Sydney tragedy overshadows bleak budget figures
On Monday at 12.30 the Treasurer was supposed to be releasing his statement on the Mid-Year Economic and Fiscal Outlook (MYEFO). In the end it was delayed by 90 minutes as the dreadful siege played out in Sydney.
The KPMG Sydney office, where I am based, went into lockdown along with many other nearby companies as the drama unfolded. Our thoughts are with those who have suffered in that tragedy.
It seems almost trite to talk about finance but there is no escaping that the figures finally released by the Treasury on Monday are bleak indeed. The $40.4bn deficit figure, which has naturally attracted most attention was at the high end of expectations, but even more extraordinary is the accumulated deterioration in the Budget position since the Pre-Election and Fiscal Outlook in August 2013.

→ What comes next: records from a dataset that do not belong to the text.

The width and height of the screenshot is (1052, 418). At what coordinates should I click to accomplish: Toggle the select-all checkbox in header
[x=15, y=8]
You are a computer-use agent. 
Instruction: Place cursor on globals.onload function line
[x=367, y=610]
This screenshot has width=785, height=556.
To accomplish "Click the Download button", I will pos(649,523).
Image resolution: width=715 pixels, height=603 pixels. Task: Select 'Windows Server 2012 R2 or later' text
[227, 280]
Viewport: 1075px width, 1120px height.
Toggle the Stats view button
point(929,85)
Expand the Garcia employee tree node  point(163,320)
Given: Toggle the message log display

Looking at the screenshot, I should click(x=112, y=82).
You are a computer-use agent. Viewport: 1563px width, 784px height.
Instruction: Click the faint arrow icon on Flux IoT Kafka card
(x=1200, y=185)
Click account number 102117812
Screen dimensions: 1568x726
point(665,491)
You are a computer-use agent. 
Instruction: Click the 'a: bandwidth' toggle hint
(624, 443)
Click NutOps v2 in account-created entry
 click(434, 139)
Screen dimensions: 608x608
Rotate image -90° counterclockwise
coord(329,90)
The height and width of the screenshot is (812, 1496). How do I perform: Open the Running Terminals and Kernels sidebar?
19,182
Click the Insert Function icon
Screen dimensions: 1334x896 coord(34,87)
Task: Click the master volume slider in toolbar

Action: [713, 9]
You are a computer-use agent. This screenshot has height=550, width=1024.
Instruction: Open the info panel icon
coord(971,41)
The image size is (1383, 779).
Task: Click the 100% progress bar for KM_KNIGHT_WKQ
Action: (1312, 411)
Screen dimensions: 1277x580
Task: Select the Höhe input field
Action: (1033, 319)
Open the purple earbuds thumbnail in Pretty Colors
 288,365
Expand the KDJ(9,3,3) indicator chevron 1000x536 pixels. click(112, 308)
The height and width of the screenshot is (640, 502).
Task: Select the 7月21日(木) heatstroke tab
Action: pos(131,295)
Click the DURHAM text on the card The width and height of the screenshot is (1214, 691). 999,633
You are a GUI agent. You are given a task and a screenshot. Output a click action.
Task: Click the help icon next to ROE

We calculate the decline since then, taking in the Budget 2014 and the last two mid-year statements, to be $92.9bn, although there are some small policy changes within this figure that are not separately disclosed as policy items. This includes the paid parental leave. Be that as it may, this chastening figure must add impetus to the search for solutions both on the revenue and expenditure side of the equation.
I for one was grateful that, at least for time being, there was no sign of movement on a UK-style Diverted Profits Tax (DPT), or ‘Google Tax’, despite discussions between the two countries on this being suggested by the Treasurer. The UK measures seem extremely complex, and it is not at all clear who would be affected.
The DPT does not seem to fit comfortably with the OECD agenda – the whole point of which was for a multilateral approach to avoid countries taking unilateral action. So I would urge the government, despite the budget deficit imperative, to take great care before going down the UK route.
I was also glad that there was also no targeted measure in relation to Section 25-90 on offshore financing, as had been mooted. Such rules would be fraught with difficulty.
There was, however, a move to claw back revenue from companies capitalising and expensing in-house software. Depreciation will now extend over 5 years, rather than the current 4, which will raise $140m in 2016-17 and $280m in 2017-18.
This may have a significant and unwelcome impact on large institutions which may no longer be able to claim R&D for in-house software development, given that they exceed $20b turnover under the Government’s new threshold. We have concerns over this approach, which undermines R&D at a time when Australia needs a stronger focus on innovation.
But something clearly has to be done on revenue, and the government will shortly release its scoping paper, which will set out some boundaries for the tax White Paper process which will be launched in 2015. While some will be pessimistic as to the likelihood of success, given the increasingly polarised nature of our political system, the fact that business groups have had preliminary meetings with community groups such as ACOSS is surely an encouraging sign.
We must all hope the will is there to find another grand bargain on tax reform. The nation needs it.